G1 2 3 ??? ??? 2 ; Enter + and - nodes of the control voltage.
R12 1 2 15
R2 2 0 10
R23 2 3 20
.DC V1 ; Complete the .DC sweep command statement.
.PRINT DC V(3) ; Or you could use the .OP command instead.
.END
Problem 5.5, Part 2. PSpice Solution for a Thevenin Equivalent Circuit
*
* Add a zero-volt source across output terminals to determine
* the short circuit current of the network. Calculate resistance.
*
.OPT NOPAGE NUMDGT=6
V1 1 0 DC ??? ; Enter the value of voltage source V1.
V2 3 0 DC 0
G1 2 3 ??? ??? 2 ; Enter + and - nodes of the control voltage.
R12 1 2 15
R2 2 0 10
R23 2 3 20
.DC V1 ; Complete the .DC sweep command statement
; Use a .PRINT statement to obtain the
; short circuit current at node 3.
.END
Problem 5.5, Part 3. PSpice Solution for a Thevenin Equivalent Circuit
*
* Attach a variable resistance value as a load on the original
* circuit, and print out the load current values over resistance
* range.
* See .MODEL command in Appendix B of the PSpice manual for further
* information on the use of .MODEL to create a variable resistance.
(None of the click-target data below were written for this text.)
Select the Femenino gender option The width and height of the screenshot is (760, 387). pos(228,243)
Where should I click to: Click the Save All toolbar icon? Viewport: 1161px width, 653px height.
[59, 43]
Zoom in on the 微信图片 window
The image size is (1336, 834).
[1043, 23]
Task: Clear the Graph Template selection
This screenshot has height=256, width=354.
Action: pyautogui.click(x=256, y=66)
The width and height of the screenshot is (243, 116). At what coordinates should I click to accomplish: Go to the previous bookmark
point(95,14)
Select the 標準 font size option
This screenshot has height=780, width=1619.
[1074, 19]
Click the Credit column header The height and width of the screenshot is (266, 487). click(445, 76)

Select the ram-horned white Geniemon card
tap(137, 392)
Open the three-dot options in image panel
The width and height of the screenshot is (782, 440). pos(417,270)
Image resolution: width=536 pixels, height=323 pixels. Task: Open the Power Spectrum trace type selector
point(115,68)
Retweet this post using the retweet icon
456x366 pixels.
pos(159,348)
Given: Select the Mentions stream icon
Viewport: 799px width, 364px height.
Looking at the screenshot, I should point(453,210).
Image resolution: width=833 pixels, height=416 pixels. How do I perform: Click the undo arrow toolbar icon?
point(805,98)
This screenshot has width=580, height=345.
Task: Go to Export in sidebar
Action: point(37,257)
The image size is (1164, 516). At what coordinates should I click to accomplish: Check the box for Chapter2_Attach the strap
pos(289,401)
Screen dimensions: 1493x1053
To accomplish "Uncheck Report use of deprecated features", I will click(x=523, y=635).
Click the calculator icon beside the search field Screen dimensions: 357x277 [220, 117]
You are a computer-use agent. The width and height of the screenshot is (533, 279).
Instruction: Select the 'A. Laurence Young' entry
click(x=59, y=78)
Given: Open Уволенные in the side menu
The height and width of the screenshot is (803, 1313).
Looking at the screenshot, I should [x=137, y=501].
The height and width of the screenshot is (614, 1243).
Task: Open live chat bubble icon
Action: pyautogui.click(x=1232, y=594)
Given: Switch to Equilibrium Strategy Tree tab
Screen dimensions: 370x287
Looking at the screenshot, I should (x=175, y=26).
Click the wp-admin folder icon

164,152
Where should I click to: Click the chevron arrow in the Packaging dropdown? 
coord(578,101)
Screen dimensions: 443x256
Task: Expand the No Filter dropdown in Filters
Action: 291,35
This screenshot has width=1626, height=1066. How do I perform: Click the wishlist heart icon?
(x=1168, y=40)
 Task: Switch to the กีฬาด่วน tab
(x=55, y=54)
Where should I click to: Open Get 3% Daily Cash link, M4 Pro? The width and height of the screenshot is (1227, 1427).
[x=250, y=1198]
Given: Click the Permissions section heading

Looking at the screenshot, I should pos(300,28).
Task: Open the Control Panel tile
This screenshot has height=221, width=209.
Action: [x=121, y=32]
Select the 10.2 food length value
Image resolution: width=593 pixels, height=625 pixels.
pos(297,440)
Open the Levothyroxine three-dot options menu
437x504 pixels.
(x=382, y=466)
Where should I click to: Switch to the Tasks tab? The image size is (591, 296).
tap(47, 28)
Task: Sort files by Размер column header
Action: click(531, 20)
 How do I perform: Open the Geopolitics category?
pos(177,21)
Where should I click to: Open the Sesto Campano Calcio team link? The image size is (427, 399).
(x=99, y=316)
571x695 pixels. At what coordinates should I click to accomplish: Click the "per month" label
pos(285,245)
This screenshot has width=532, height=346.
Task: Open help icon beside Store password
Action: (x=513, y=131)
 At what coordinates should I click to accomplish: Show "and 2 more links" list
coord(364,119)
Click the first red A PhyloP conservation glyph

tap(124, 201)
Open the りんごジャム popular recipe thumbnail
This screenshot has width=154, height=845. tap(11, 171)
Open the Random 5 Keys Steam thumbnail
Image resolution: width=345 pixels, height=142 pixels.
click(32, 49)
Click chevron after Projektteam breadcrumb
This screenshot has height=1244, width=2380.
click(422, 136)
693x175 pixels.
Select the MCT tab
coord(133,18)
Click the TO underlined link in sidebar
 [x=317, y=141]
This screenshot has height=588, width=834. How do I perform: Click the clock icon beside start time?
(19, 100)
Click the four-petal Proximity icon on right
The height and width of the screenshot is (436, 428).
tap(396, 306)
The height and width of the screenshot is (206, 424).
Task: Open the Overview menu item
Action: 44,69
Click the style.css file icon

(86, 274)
* Use PROBE to obtain a graph of the expression for the power
* delivered to the load as a function of the resistance value.
*
.OPT NOPAGE NUMDGT=6
V1 1 0 DC ??? ; Enter the value of voltage source V1.
G1 2 3 ??? ??? 2 ; Enter + and - nodes of control voltage.
R12 1 2 15
R2 2 0 10
R23 2 3 20
R3 3 0 RLOAD 1 ; Resistance with model named RLOAD and
; a model parameter multiplier of 1.
.MODEL RLOAD RES(R=25) ; Model with resistance parameter = 25,
.DC RES RLOAD(R) 25 500 25 ; "dc sweep" of a model of type=RES, and
; model name=RLOAD. The model parameter
; R is swept from 25 to 500 ohms in
; increments of 25 ohms per step.
.PROBE I(R3) V(3) ; Enables the graphics post-processor.
.PRINT DC I(R3) V(3)
.END
* Problem 5.5, Part 4. PSpice Solution for a Thevenin Equivalent Circuit
*
* Construct a Thevenin equivalent circuit, and attach the variable
* resistance load as in Part 3. Run PSpice analysis and compare
* results. Include PROBE statement. Print I(R3) and V(3) as in
* Part 3 above.
*
* A second PROBE data file will be created. When running PROBE you may
* view the files consecutively or superimposed. Follow the PROBE menu.
*